These questions paint the landscape of the present and future of AI, but only a handful of people care about finding the answers. There’s one other aspect of AI, however, that should bother all of us. Including you. It will impact, in one way or the other, the history that’s yet to be written. I’m talking about the risks and dangers of AI. Oddly enough, despite the urgency of the subject, not even in this regard experts agree on what the most pressing issues are.
AI is ingrained into our daily lives to such a degree that anyone not familiar with the topic would surely underestimate just how much.
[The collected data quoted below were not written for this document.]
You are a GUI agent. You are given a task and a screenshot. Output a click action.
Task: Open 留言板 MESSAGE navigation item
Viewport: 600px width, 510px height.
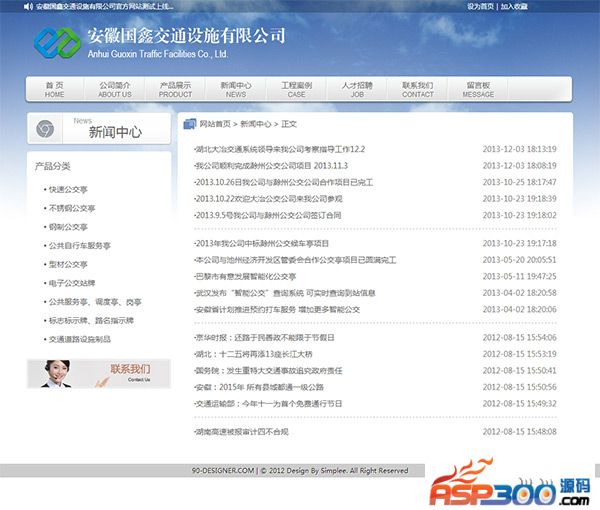click(478, 89)
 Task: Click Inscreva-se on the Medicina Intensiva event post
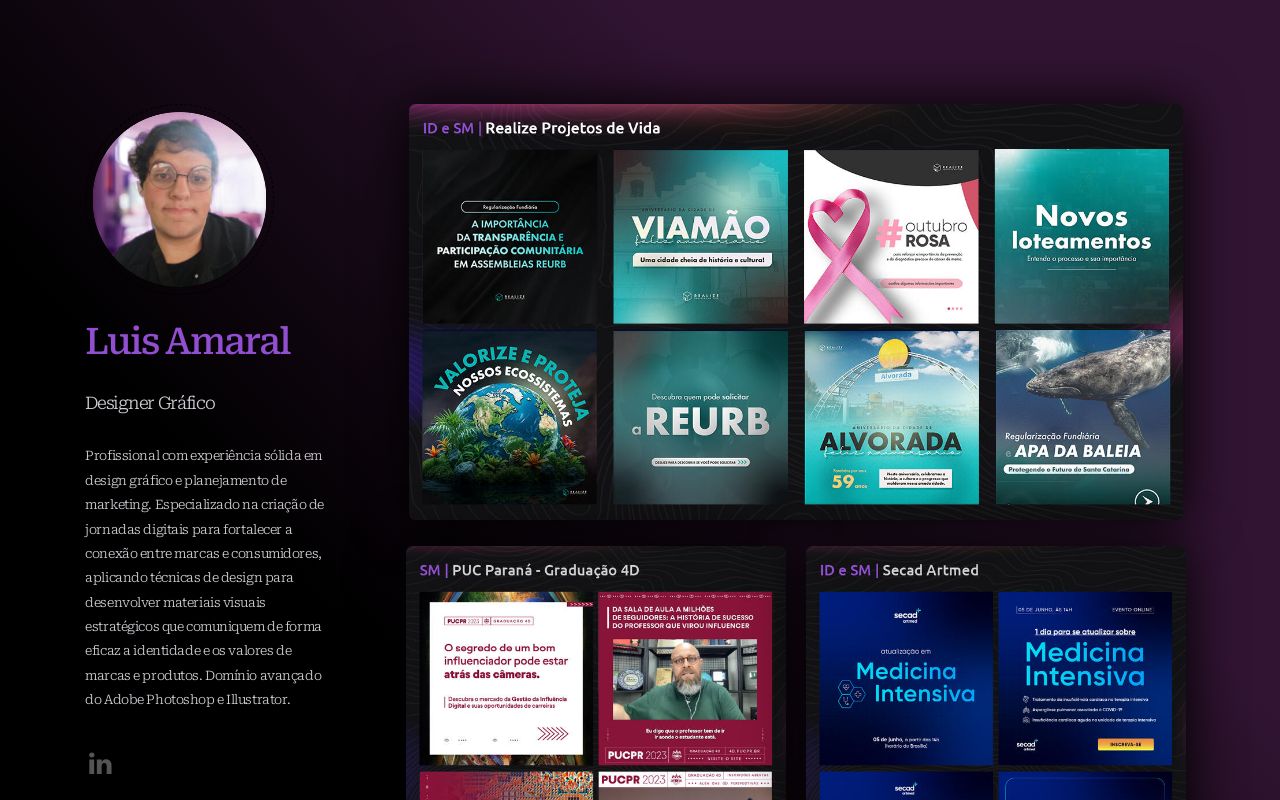pyautogui.click(x=1125, y=745)
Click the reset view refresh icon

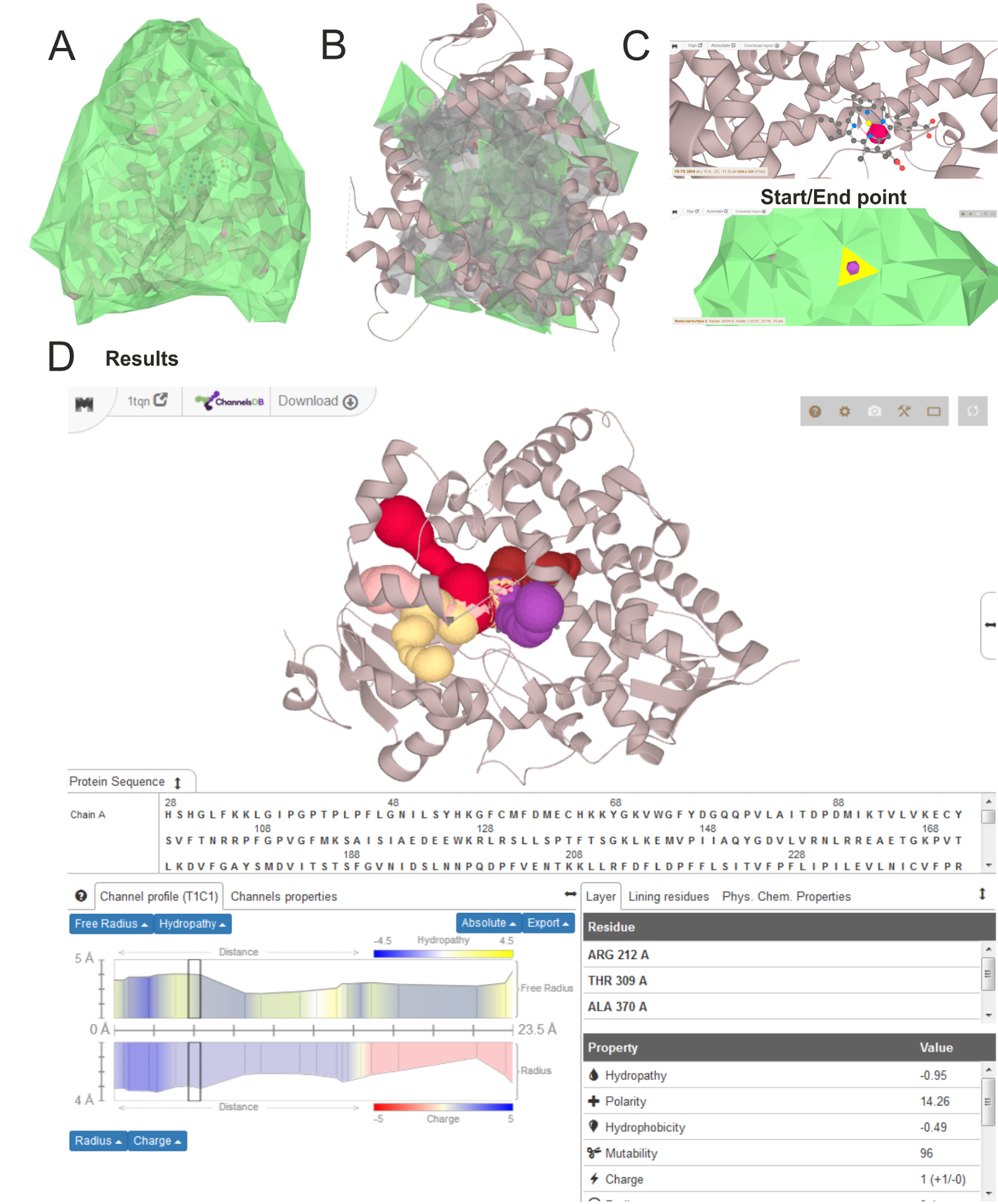coord(972,411)
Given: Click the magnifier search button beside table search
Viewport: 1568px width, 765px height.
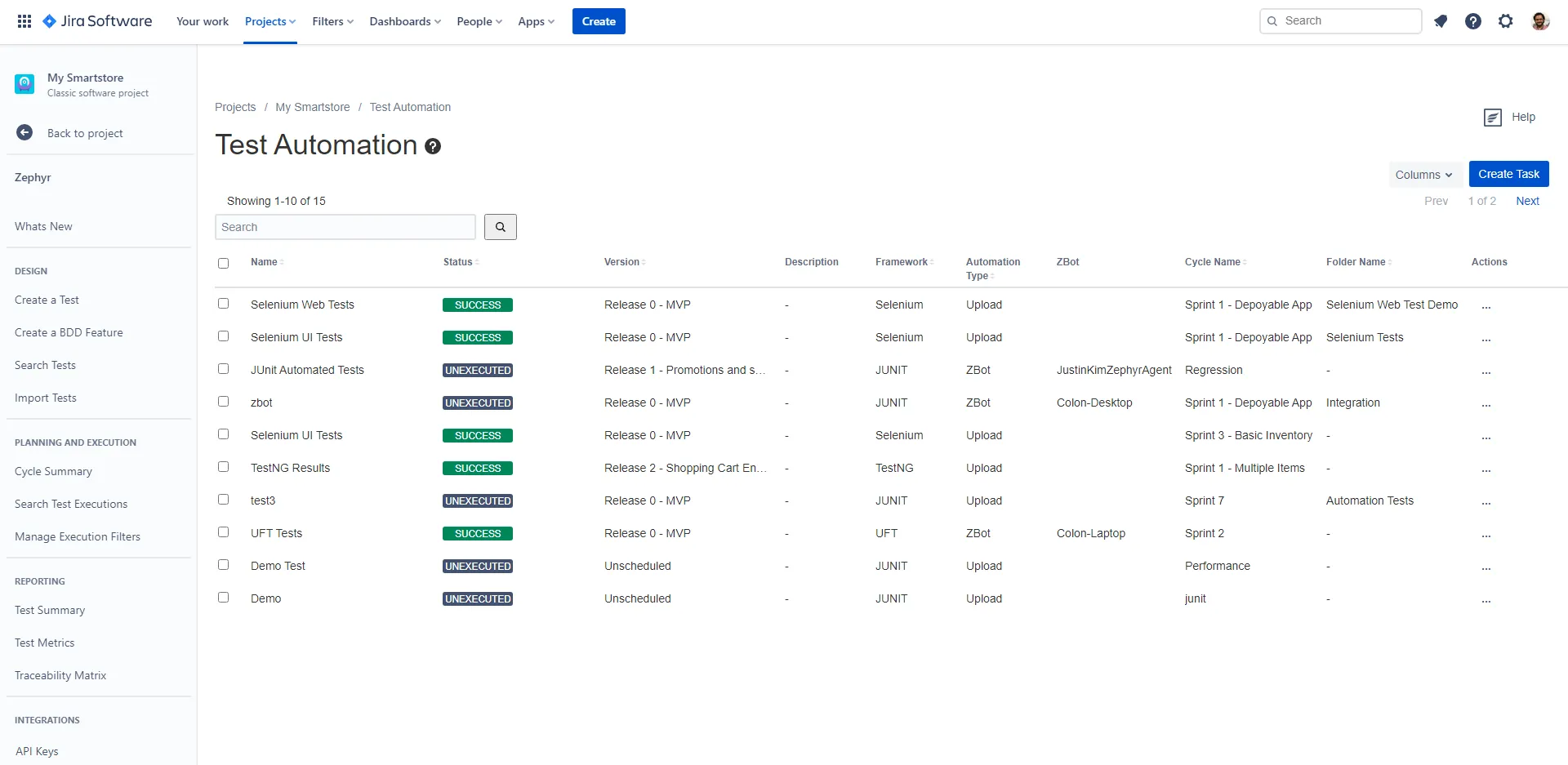Looking at the screenshot, I should click(500, 227).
Personal assistants in your smartphone; surveillance and control devices in airports and streets; friendly chatbots in customer services; hiring algorithms that affect your professional future; recommender systems that decide the movies you watch and the products you buy; detection and recognition software that knows who you are and what you look like; and quasi-intelligent cars that will make driving obsolete in the not-so-distant future.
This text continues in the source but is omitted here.